Le 17 février, avec Edith Heurgon, responsable de la mission prospective de la RATP et directrice du centre de colloques de Cerisy-la-Salle.
Nous sommes aujourd’hui bien loin des trente glorieuses qui virent naître la prospective, cette science portant sur l’évolution future de la société, et où elle prit son essor. A cette époque, il semblait simple de travailler sur la prévision de l’avenir. Il suffisait, pour l’essentiel, d’extrapoler l’existant à partir de tendances qu’on pensait durablement établies.
Aujourd’hui, la nécessité de réfléchir l’avenir pour aider à la décision publique est plus que jamais nécessaire, mais les choses sont devenues plus complexes.

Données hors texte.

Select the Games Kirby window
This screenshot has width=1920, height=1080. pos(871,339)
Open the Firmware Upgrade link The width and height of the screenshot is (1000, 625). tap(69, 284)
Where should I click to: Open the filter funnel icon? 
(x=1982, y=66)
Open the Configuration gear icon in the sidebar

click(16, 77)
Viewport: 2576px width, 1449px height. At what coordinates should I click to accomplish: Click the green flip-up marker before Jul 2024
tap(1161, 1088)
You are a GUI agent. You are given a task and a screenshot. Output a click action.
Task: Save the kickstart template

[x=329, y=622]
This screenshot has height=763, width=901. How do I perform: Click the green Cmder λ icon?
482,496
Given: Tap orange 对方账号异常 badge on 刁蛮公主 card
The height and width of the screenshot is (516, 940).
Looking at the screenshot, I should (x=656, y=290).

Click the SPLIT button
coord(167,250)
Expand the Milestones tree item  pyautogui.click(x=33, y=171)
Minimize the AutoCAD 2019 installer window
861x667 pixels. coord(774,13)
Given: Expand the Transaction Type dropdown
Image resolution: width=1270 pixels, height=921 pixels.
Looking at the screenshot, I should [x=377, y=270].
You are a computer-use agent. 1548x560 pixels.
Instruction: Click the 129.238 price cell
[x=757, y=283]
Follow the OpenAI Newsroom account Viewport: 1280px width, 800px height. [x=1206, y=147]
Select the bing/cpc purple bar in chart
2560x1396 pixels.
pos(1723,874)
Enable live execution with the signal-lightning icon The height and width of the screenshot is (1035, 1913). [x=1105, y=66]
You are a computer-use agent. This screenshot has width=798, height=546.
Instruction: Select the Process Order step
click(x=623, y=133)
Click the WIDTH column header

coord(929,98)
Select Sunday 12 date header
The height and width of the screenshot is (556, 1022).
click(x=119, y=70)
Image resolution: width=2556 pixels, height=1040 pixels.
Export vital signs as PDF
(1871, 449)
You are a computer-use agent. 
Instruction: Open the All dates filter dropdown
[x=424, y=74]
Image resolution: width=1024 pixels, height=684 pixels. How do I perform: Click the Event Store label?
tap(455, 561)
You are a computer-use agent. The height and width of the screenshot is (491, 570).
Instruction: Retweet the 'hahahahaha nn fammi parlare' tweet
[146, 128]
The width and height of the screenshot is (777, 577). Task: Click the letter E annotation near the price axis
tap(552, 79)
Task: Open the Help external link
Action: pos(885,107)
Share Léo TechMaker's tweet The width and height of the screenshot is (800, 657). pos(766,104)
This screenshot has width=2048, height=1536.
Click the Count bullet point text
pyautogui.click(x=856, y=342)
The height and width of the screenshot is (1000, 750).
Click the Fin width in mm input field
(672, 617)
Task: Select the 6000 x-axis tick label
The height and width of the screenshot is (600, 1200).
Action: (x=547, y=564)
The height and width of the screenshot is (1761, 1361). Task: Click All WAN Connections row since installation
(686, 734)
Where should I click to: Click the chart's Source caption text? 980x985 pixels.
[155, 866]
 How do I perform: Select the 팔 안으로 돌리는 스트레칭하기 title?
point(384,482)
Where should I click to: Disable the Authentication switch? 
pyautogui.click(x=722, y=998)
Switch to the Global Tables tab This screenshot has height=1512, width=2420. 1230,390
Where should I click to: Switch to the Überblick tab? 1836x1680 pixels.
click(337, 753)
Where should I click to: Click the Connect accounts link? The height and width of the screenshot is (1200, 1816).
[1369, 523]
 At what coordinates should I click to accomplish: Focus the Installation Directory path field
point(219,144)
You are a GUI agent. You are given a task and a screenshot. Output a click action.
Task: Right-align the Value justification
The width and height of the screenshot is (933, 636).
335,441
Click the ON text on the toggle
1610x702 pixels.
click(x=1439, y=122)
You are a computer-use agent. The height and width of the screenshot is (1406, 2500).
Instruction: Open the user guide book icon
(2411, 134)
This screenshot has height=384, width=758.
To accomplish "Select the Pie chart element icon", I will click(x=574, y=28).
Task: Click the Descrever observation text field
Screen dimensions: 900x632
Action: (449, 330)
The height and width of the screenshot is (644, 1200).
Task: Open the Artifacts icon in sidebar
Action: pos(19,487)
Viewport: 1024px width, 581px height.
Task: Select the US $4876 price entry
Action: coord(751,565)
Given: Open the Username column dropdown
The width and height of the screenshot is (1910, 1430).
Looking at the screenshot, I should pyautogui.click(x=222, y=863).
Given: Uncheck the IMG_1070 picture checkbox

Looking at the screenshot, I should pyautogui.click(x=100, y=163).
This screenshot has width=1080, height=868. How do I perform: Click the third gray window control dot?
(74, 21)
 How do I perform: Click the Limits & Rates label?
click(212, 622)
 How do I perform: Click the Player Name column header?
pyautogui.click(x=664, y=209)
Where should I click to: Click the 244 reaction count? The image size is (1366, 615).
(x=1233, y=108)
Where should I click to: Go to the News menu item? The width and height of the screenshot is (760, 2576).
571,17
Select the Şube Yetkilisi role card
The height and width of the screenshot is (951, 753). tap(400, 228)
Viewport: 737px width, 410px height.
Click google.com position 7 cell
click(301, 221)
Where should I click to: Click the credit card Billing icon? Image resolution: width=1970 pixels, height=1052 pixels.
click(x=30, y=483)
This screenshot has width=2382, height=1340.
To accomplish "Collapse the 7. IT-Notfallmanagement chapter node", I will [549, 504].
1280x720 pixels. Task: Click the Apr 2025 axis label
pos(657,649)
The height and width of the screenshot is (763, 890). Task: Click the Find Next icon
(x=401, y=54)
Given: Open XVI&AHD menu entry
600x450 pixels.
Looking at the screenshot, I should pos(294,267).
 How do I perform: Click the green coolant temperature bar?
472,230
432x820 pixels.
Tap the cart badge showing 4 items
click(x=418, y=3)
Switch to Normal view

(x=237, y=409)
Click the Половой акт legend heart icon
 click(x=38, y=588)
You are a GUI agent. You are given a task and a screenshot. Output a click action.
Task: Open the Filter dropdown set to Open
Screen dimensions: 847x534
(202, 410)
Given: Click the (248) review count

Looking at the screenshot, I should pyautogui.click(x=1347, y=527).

On ne peut plus se contenter d’une prospective qui prétende apporter des solutions élaborées par quelques uns qui « savent », comme il y a trente ans. De nos jours, dans un contexte de distanciation entre ce qu’il est convenu d’appeler « la société civile » et « le politique », l’Etat, il convient de mettre sur pied ce qu’Edith Heurgon appelle « la prospective du présent ». Une prospective qui, non seulement essaye d’anticiper, mais cherche dans le présent les transformations déjà à l’ ?uvre. Une prospective enfin qui ne se contente pas de dire et d’attendre, mais qui accompagne le mouvement, le changement, dans une sorte de débat permanent.
Edith Heurgon est responsable de la mission prospective de la RATP et directrice du centre de colloques de Cerisy-la-Salle.